Provided text ▸
━━━━━━

But the most advanced way to debug XML catalog processing is to use the xmlcatalog command shipped with libxml2, it allows to load catalogs and make resolution queries to see what is going on. This is also used for the regression tests:

orchis:~/XML -> ./xmlcatalog test/catalogs/docbook.xml \
                   "-//OASIS//DTD DocBook XML V4.1.2//EN"
http://www.oasis-open.org/docbook/xml/4.1.2/docbookx.dtd
orchis:~/XML -> 

For debugging what is going on, adding one -v flags increase the verbosity level to indicate the processing done (adding a second flag also indicate what elements are recognized at parsing):

orchis:~/XML -> ./xmlcatalog -v test/catalogs/docbook.xml \
                   "-//OASIS//DTD DocBook XML V4.1.2//EN"
Parsing catalog test/catalogs/docbook.xml's content
Found public match -//OASIS//DTD DocBook XML V4.1.2//EN
http://www.oasis-open.org/docbook/xml/4.1.2/docbookx.dtd
Catalogs cleanup
orchis:~/XML -> 

A shell interface is also available to debug and process multiple queries (and for regression tests):

orchis:~/XML -> ./xmlcatalog -shell test/catalogs/docbook.xml \
                   "-//OASIS//DTD DocBook XML V4.1.2//EN"

━━━━━━

What this task involves ▸
Condense the xmlcatalog passage above into exactly two sentences.

Given material ▸

━━━━━━

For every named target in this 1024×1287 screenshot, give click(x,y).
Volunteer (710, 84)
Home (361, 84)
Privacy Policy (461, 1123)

━━━━━━

Expected answer ▸
The xmlcatalog command shipped with libxml2 is the most advanced way to debug XML catalog processing: it loads catalogs and runs resolution queries to show what is going on, and it is also used for the regression tests. One -v flag raises the verbosity to report the processing done, a second flag also reports which elements are recognized at parsing, and a shell interface is available for debugging, for processing multiple queries and for regression tests.